On May 21, 2020, FERC reversed, on rehearing, an earlier determination from October 2017 that the Commission has the authority to require the Midcontinent Independent System Operator, Inc. (“MISO”) to revise its Transmission, Energy and Operating Reserve Markets Tariff (“Tariff”) to include refund commitments by non-public utility transmission owning members. FERC found that although it has authority to review non-public utility rates included in jurisdictional rates (such as MISO’s), it was neither necessary nor appropriate to impose the refund commitment contemplated on non-public transmission owners in MISO. FERC also dismissed, as moot, MISO’s compliance filing submitted in response to the October 2017 Order, and terminated various related proceedings.
Federal Power Act (“FPA”) Section 201(f) exempts certain non-public utility entities from regulation under FPA Part II unless a provision makes express reference to them. However, FERC explained in its rehearing order that when a non-public utility becomes a transmission-owning member of a regional transmission organization (“RTO”) or independent system operator (“ISO”), and its revenue requirement becomes a component of the RTO’s/ISO’s jurisdictional rate, FERC has jurisdiction to analyze the non-public utility’s rates, to the extent that those rates affect jurisdictional transactions, to ensure the RTO’s/ISO’s rates remain just and reasonable.
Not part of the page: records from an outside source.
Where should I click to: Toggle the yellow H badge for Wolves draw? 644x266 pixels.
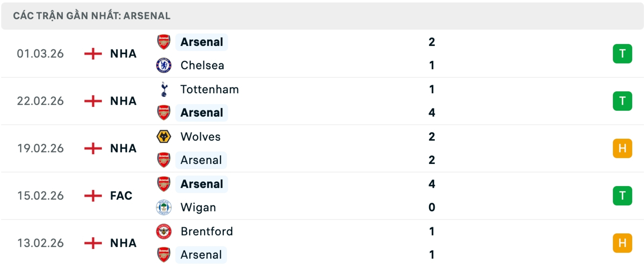623,148
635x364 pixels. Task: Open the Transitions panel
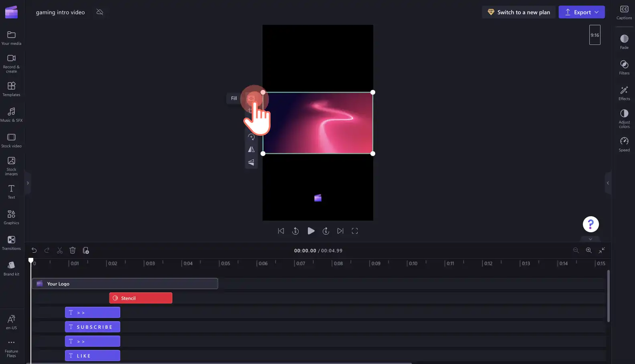click(11, 243)
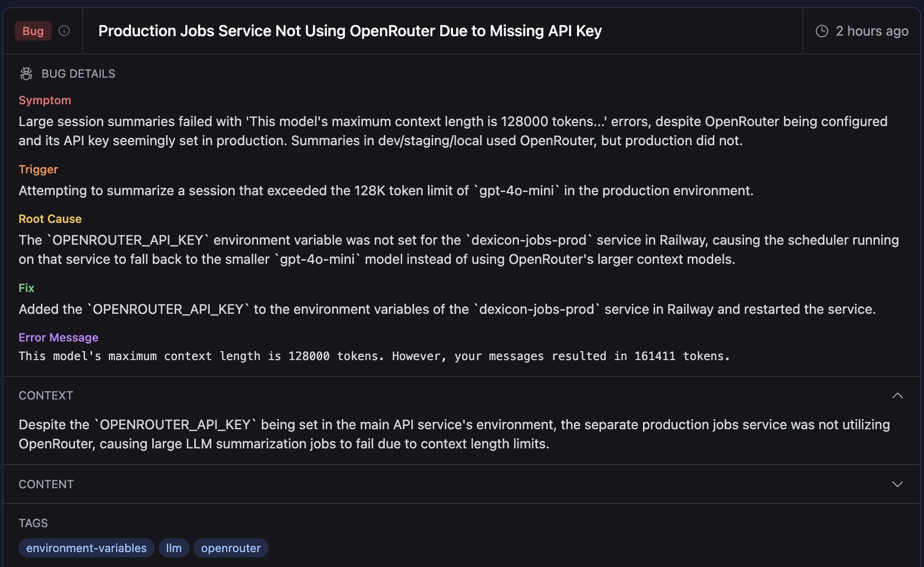Click the Symptom heading
This screenshot has width=924, height=567.
click(45, 100)
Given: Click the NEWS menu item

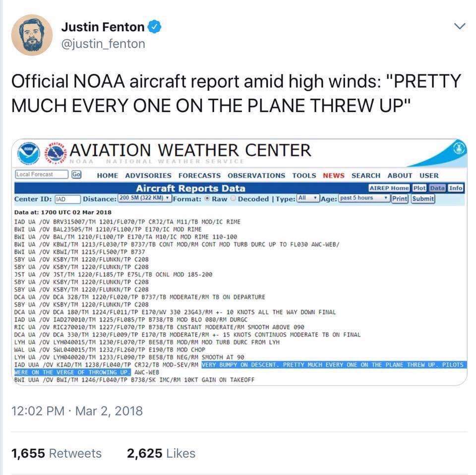Looking at the screenshot, I should [334, 176].
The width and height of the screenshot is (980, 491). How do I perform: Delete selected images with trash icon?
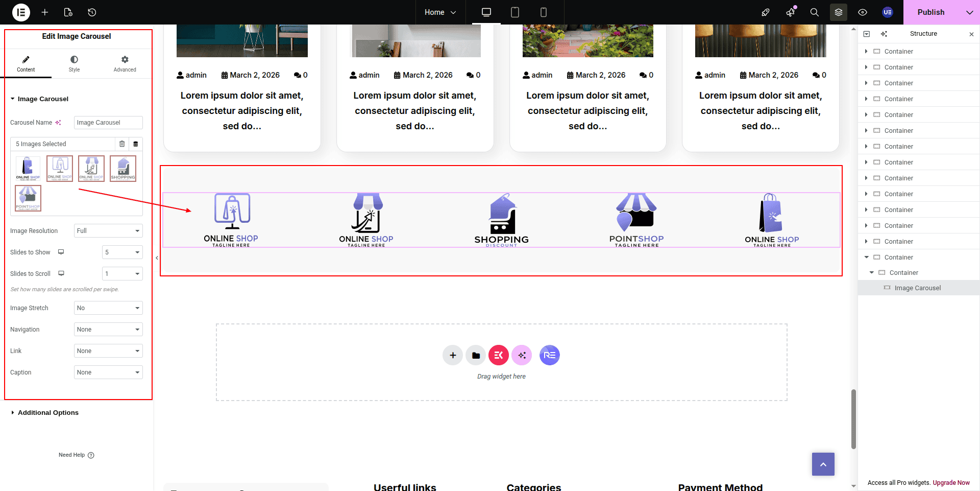point(122,144)
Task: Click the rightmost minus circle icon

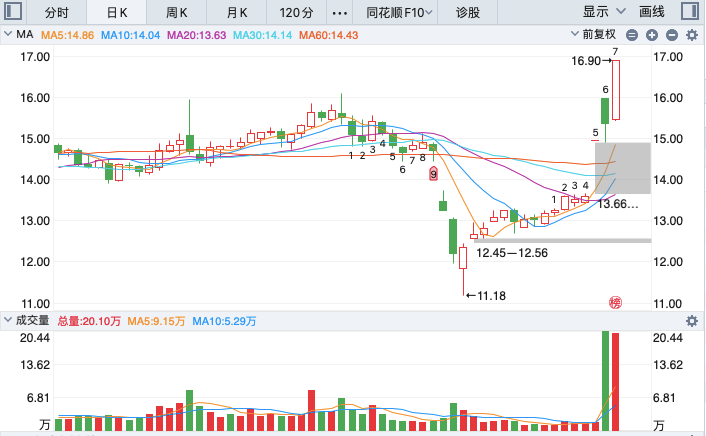Action: (x=672, y=35)
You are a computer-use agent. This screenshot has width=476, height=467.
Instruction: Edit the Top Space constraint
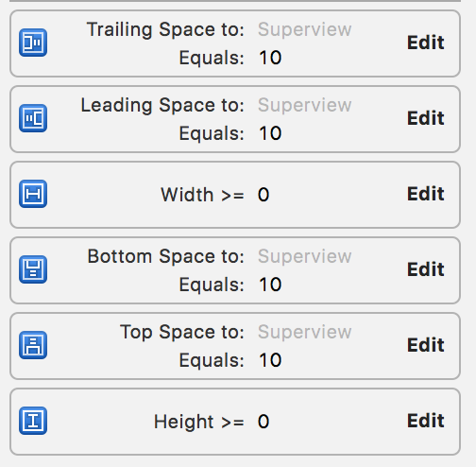(x=426, y=345)
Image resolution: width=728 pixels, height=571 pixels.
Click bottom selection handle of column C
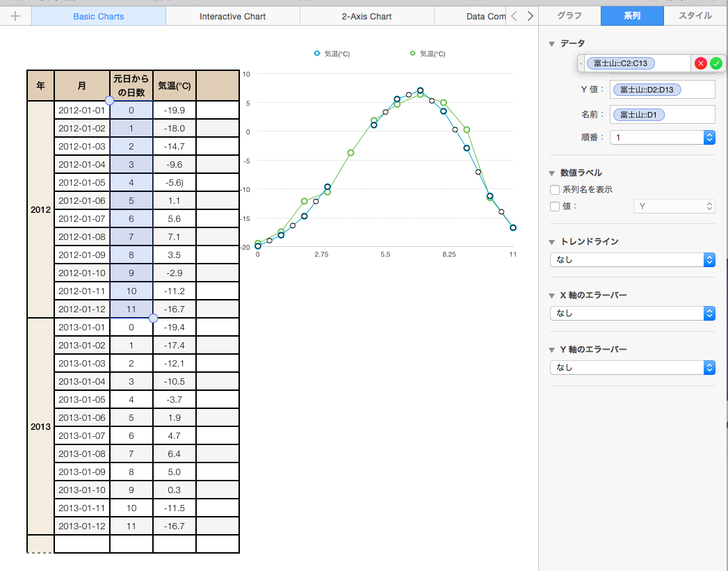pos(153,318)
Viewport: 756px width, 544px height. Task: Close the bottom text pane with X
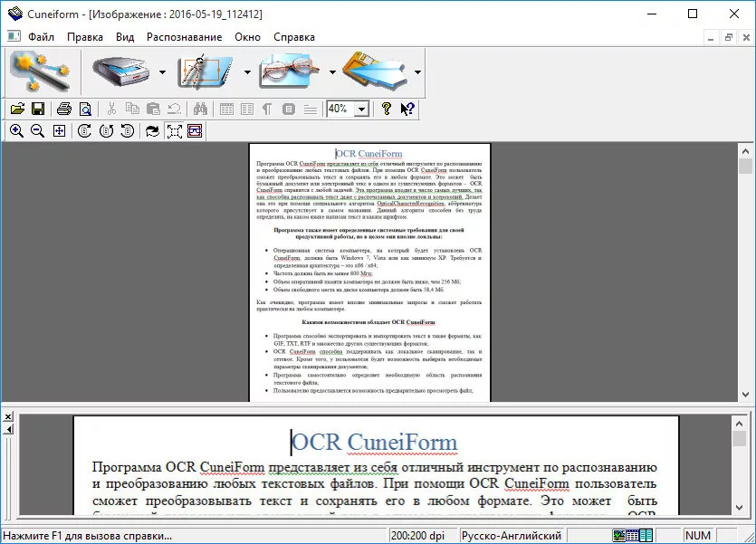coord(7,416)
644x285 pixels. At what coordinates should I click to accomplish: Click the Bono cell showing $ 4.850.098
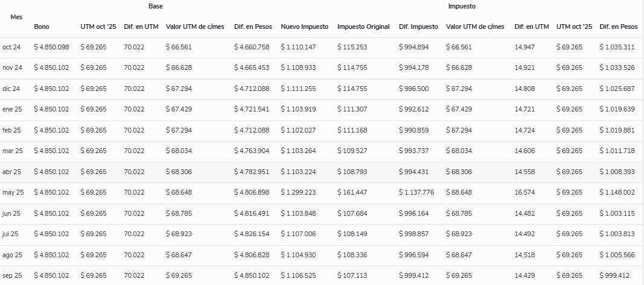pyautogui.click(x=51, y=47)
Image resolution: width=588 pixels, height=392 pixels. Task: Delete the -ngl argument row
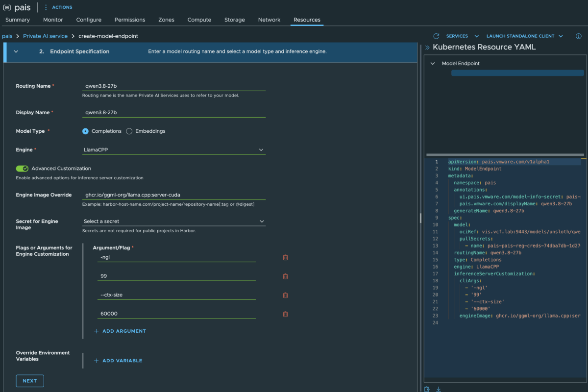click(285, 257)
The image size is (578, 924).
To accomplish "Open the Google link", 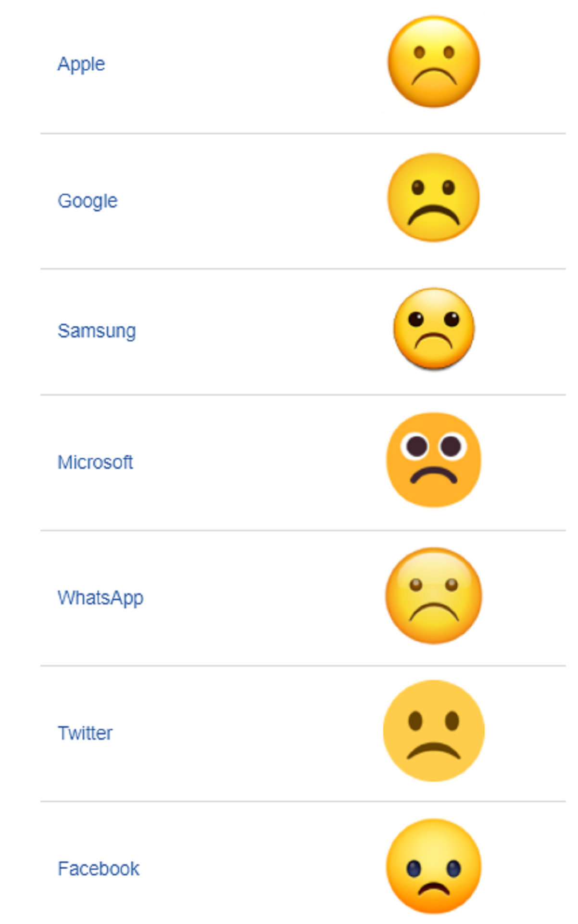I will pos(88,201).
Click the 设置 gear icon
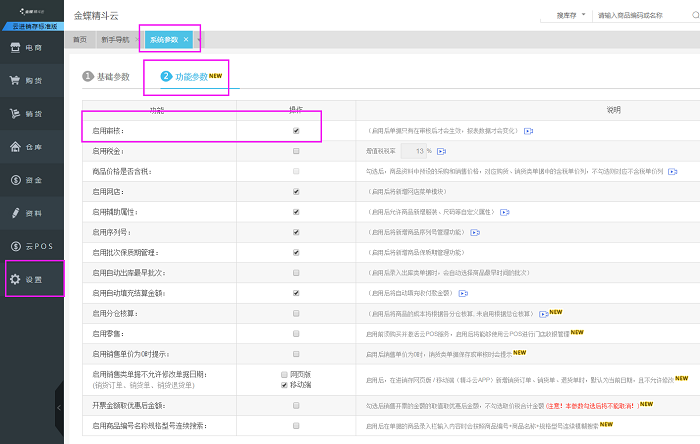Screen dimensions: 700x444 (15, 279)
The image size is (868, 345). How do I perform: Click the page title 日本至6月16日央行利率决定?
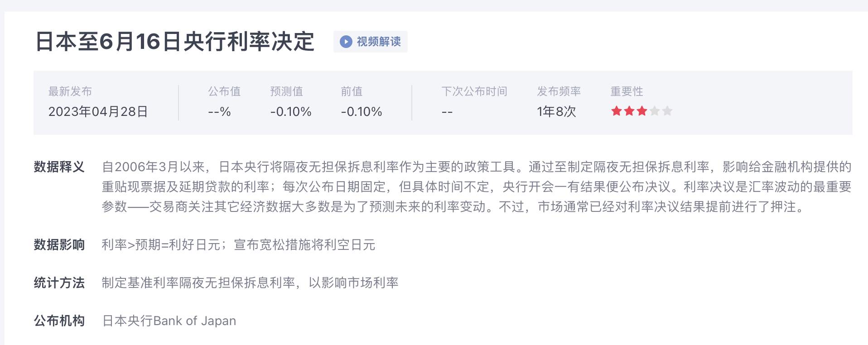(175, 42)
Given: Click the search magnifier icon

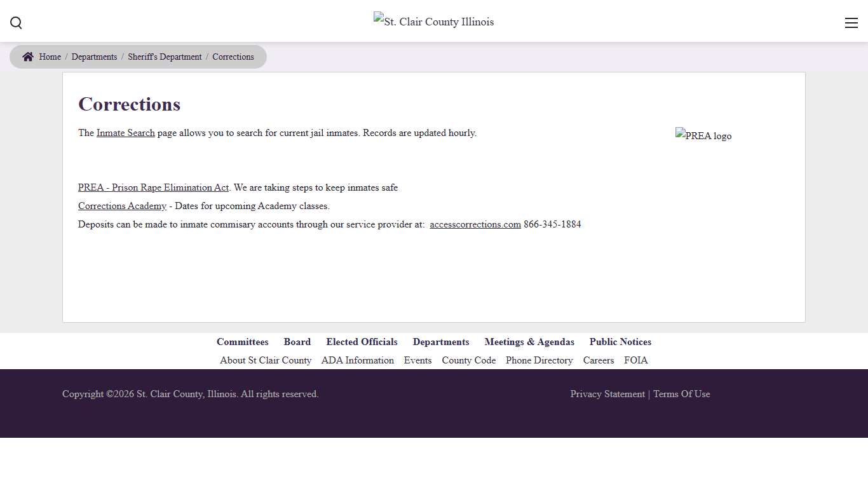Looking at the screenshot, I should pyautogui.click(x=16, y=23).
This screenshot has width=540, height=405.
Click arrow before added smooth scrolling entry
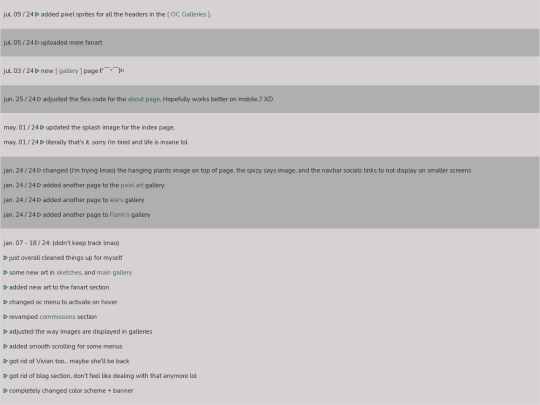click(x=6, y=346)
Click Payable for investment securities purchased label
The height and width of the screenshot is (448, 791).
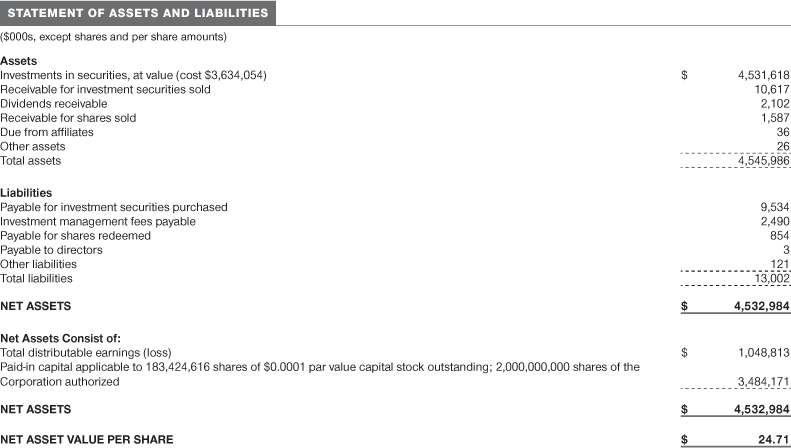pyautogui.click(x=114, y=207)
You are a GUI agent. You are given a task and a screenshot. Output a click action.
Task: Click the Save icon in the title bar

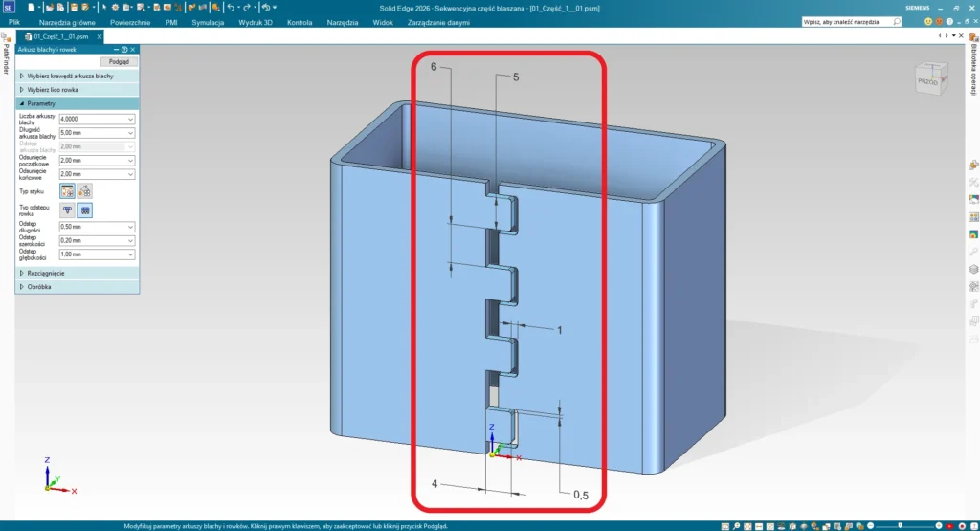(73, 8)
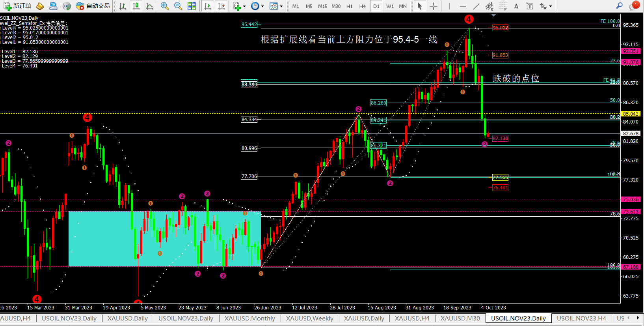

Because FERC generally lacks refund authority over governmental entities and non-public utilities, FERC has established a policy concerning review of RTO/ISO tariff filings, pursuant to which, as described by the United States Court of Appeals for the District Court of Columbia Circuit (“DC Circuit”), FERC “will accept the RTO’s filing of a tariff revision where the non-jurisdictional entity voluntarily agrees to make refunds in the event the Commission determines the rate as filed is not just and reasonable, or the Commission will delay the effective date of the proposed rate while it conducts a section 205 review, unless there is no material issue.”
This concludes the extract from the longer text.